In the name of God’s love, the Episcopal Church sent 24 delegates to join member states, advocacy groups, and activists from around the globe. UN officials and negotiators have  spent two weeks discussing commitments regarding the future of our planet, and we are among the advocate groups invited to do official advocacy. The main conference took place in Glasgow, Scotland; however, due to COVID-19 precautions, our delegation has joined virtually. This has been a blessing in many ways.

By joining virtually, we were able to send a larger delegation from more diverse backgrounds, forming a team of Episcopalians across countries, language, race, age, heritage, gender, orders, and means. Learn more about the delegates in this slideshow. Our digital engagement also prevented our burning of thousands of gallons of jet fuel in our travels. Transporting our delegation to Glasgow round-trip would have emitted more than 150,000 lbs of CO2 in flights alone. I hope that our success as a virtual delegation can be a model for others when they consider the environmental cost of gathering in person, whether by plane or by car.

Our Work

Our delegation’s primary goals in COP26 are to advocate, learn, and return to our communities. We advocate for the official policy priorities of our church, standing in solidarity with smaller nations, such as those in the Pacific Ocean, who already feel the leading-edge effects of climate change. We reflected on Matthew 25:40, “Truly I tell you, just as you did it to one of the least of these who are members of my family, you did it to me.” 

We especially lift Indigenous voices who have done vital work for millenia caring for creation but who are too often prevented from sitting at the table with decision-makers. Our official UN event, “Making Peace with Nature: Heeding the Call of Indigenous Peoples” highlighted powerful new coalitions of religious and indigenous leaders from diverse traditions to protect nature and the climate.‚Äö√Ñ√òWatch the event here.

Throughout the conference, we formed teams to track official “workstreams.” These include adaptation, climate finance, mitigation, and loss and damage. I took part in the climate finance team, diving deep into why less-developed countries struggle to secure financing for mitigation or adaptation projects, the vital role of grant-giving rather than investment for profit, and the future of ethical pension investments.

While our team has already presented our findings at an official workstream dialogue event, if you are interested in learning more about how we find faith, finance, and climate to relate, please don’t hesitate to reach out. If you are interested in learning more about another workstream, I would be happy to connect you as well.

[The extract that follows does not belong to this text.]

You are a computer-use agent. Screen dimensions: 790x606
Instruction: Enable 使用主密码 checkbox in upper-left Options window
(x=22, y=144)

Our delegation also met with congressional representatives to advocate for the United States to invest in clean energy, methane emissions reductions, and contributions to the Green Climate Fund, among other policy priorities. I worked in advocacy teams who spoke to Sen. John Hickenlooper’s office, as well as Rep. Lizzie Fletcher’s office. She is my Representative in Houston, and it was a powerful experience to take local legislative action as a lived extension of my faith. I encourage Episcopalians across our diocese to contact your representatives regularly, to advocate on behalf of not only ourselves but the marginalized.

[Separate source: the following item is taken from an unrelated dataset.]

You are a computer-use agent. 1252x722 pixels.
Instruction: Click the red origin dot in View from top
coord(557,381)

Throughout the conference, our delegation has gathered regularly in prayer. Bishop Marc Andrus has led us in meditations each morning; the final morning prayer took place Nov. 12 at 7 a.m. CST.  

What’s Next?

If you are interested in learning more about delegates’ experiences and calls to action, many of my fellow delegates have shared their reflections in articles you can read here.

Please pray for our delegation, our church, and the work of climate action. More than anything, the greatest barrier to change is silence. Every one of us can take climate action simply by opening conversations, with friends, family, siblings in faith, neighbors; the Holy Spirit is moving, and all we must do is follow.